> About this exercise: Could you set down exactly the lines in the records below between the line holding "Image resolution: width=1360" and the line holding "You are a computer-use agent. Viewport: 617px", inclusive?
Data supplied Start Marker
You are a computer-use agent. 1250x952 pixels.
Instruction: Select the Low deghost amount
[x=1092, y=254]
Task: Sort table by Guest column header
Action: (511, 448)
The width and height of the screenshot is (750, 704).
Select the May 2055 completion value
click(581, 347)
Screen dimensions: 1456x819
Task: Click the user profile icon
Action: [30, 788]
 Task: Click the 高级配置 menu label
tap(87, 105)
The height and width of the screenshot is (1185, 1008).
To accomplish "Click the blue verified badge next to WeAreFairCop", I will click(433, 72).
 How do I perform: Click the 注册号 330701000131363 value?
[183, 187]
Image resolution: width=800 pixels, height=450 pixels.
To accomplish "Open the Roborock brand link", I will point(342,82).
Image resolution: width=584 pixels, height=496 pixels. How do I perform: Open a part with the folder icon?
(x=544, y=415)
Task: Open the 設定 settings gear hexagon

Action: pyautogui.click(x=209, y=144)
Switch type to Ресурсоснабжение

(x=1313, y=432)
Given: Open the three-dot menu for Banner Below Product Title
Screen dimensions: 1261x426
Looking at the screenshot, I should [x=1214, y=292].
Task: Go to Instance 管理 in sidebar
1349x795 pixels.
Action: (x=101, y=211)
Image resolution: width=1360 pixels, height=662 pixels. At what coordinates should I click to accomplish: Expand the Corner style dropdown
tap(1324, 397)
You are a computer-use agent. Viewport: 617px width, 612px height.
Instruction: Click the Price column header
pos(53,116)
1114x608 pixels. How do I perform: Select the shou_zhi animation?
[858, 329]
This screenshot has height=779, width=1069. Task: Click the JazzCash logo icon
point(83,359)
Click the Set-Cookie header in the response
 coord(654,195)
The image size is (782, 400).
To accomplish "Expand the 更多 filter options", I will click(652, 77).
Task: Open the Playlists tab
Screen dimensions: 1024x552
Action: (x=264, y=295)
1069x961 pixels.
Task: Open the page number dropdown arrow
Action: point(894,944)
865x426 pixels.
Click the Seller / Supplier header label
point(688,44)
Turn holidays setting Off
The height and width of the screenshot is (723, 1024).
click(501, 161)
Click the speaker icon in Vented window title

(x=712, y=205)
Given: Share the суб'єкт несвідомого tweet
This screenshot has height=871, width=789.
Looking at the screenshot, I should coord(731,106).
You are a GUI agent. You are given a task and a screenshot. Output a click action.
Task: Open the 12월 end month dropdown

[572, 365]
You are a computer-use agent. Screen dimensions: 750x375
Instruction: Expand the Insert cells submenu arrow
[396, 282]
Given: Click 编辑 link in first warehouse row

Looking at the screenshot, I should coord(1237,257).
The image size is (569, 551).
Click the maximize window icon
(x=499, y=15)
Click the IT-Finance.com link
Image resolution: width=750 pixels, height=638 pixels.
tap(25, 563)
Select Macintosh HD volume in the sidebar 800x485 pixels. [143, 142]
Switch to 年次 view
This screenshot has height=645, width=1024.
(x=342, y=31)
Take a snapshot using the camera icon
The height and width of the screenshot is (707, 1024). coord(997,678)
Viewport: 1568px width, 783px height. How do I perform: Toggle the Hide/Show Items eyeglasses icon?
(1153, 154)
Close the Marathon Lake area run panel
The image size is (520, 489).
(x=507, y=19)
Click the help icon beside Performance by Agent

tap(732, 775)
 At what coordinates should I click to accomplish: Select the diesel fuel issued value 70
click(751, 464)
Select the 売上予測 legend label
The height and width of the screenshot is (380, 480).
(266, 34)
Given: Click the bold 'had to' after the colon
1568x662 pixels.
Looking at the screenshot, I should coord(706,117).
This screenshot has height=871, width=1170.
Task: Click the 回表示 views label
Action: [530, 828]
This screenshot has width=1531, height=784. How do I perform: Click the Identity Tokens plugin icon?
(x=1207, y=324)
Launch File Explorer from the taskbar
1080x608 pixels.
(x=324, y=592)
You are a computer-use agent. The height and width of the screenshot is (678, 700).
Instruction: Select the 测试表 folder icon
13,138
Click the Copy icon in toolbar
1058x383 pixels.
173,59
Data supplied End Marker
> Solution below:
Image resolution: width=1360 pixels, height=662 pixels. At what coordinates should I click to accomplish: Expand the Corner style dropdown
tap(1324, 397)
You are a computer-use agent. Viewport: 617px width, 612px height.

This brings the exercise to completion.